Il nuovo esecutivo

Draghi e Mattarella scelgono i ministri come da art. 92 della Carta

In attesa del voto 5S il presidente incaricato lavora alla squadra di governo. Tecnici, discontinuità e limitato impatto politico la ricetta del suo team

Draghi e Mattarella scelgono i ministri come da art. 92 della Carta

I Cinquestelle alla prova di maturità del voto on line sul governo Draghi mettono in stand by la corsa del professore per la formazione della sua squadra. Ma oltre che sulla piattaforma Rousseau che alle 19.00 darà il responso della base grillina, l’attenzione adesso è tutta sui ministri. E’ certo che il presidente incaricato abbia già in testa la sua squadra anche se manca qualche limatura finale. I segnali dati ai partiti sono però inequivocabili: non sarà accettato nessun pressing per ottenere dicasteri. Draghi sta decidendo in totale autonomia dalle forze politiche avendo come unico interlocutore il capo dello Stato. Fuori di dubbio che siano anche in corso telefonate con i leader. Ma è sui tecnici che l’ex presidente dell’Eurotower punta per tirare fuori il Paese dalle secche della crisi sanitaria, economica e sociale. Almeno per quanto riguarda i ministeri chiave.

 

No ai big di partito nella squadra di governo

Nei partiti c’è attesa. Ingoiare il boccone amaro di essere lasciati fuori dalla liturgia della scelta dei vertici dei ministeri non rientra nelle prerogative della politica nostrana. Ma Draghi è un raffinato stratega. Conosce i pericoli che costellano il suo cammino.

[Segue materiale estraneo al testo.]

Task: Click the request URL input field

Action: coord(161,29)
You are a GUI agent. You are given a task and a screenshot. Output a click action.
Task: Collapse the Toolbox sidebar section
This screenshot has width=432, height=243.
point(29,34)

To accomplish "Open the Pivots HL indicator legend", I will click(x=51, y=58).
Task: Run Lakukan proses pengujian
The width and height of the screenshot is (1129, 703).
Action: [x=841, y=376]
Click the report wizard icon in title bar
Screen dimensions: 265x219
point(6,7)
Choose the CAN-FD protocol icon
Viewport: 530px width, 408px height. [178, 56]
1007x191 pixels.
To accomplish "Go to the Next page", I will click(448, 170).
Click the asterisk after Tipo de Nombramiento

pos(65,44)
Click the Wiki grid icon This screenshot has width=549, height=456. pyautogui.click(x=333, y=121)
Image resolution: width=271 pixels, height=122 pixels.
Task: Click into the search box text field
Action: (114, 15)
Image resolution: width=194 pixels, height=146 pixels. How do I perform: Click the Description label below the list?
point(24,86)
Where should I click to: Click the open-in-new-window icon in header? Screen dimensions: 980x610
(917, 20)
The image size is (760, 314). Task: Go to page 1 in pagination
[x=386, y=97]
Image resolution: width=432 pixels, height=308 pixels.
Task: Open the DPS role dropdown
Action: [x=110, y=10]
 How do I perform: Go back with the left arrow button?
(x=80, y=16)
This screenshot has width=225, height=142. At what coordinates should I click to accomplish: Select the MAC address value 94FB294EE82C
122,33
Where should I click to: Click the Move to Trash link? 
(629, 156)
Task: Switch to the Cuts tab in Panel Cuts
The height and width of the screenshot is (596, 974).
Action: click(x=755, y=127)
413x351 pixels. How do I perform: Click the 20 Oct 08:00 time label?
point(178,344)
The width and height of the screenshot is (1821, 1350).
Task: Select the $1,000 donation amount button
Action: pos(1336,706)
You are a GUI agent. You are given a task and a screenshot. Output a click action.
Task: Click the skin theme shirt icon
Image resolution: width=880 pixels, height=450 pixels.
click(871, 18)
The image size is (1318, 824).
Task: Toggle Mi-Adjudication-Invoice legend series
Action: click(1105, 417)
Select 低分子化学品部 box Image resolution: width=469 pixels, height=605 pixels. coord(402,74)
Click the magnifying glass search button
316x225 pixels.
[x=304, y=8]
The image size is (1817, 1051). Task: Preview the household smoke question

Portare i big dentro la squadra creerebbe automaticamente la necessità di bilanciare con il solito manuale Cencelli la presenza dei leader delle anime della maggioranza. La disponibilità di Matteo Salvini a guidare un ministero, se assecondata, sarebbe foriero di sicuro scompiglio. Costringendolo a portare dentro Zingaretti, Di Maio, Renzi e Berlusconi. A quel punto altro che governo del Presidente. Ci troveremmo di fronte un esecutivo di fortissima impronta politica. Niente di più lontano dalle intenzioni del professor Draghi. 

 

I tecnici nei ministeri chiave

E’ probabile che una volta affidati Economia, Giustizia, Esteri, Interno, Difesa e il ministero della Transizione ecologica di prossima costituzione a tecnici di comprovata esperienza, l’ex governatore della Banca d’Italia riservi ai numeri due dei partiti ciò che rimane. I nomi che circolano sono diversi. Per i profili tecnici oltre al direttore generale di via Nazionale Daniele Franco al Mef, la costituzionalista Marta Cartabia alla Giustizia, Enrico Giovannini, fondatore di Asvis - Alleanza italiana per lo Sviluppo sostenibile, alla Transizione Green. Per i politici la lista del toto-ministri si allunga: Franceschini, Guerini, Ascani potrebbero essere i candidati del Pd. Giorgetti della Lega, Tajani e Carfagna di Forza Italia, Fraccaro e Dadone dei 5S. Quanto a possibili riconferme si parla di Speranza e Bellanova. Ma anche in questo caso il fine professore potrebbe riservare sorprese optando per una totale discontinuità con il passato e i precedenti governi.

 

Il Recovery Plan affidato al Ciae

La partita più importante resta quella della gestione dei progetti e degli investimenti del Recovery Plan. A che tipo di struttura pensi Draghi per governare l’intero processo non è dato sapere. L’Europa guarda con grande fiducia alle scelte che opererà in questa direzione. Fonti di stampa riferiscono che il presidente incaricato non abbia intenzione di ricorrere a task force, commissari esterni o maxi strutture di missione. Con ogni probabilità si affiderà alle competenze che già esistono nella pubblica amministrazione e agli eccellenti dirigenti generali anche di palazzo Chigi pronti a mettere in campo la loro professionalità a costo zero, perché già pagati dallo Stato. Al vertice del coordinamento ci sarebbe il Ciae, il Comitato interministeriale per gli Affari Europei. E ogni ministero, ogni regione e ogni grande comune avrà il suo responsabile per il Recovery. Si potrebbe ricorrere a professionalità esterne solo per capacità ed esperienze mancanti nelle amministrazioni. Vedremo. Intanto, oggi, nella quiete di Città della Pieve quella del presidente incaricato sarà una giornata di riflessione. E non è detto che sciolga la riserva domani per salire a giurare al Quirinale già sabato. Draghi si prenderà “tutto il tempo necessario” per tirare le somme delle consultazioni e fare le sue valutazioni. Con ponderazione e saggezza come ci si aspetta da una personalità come la sua.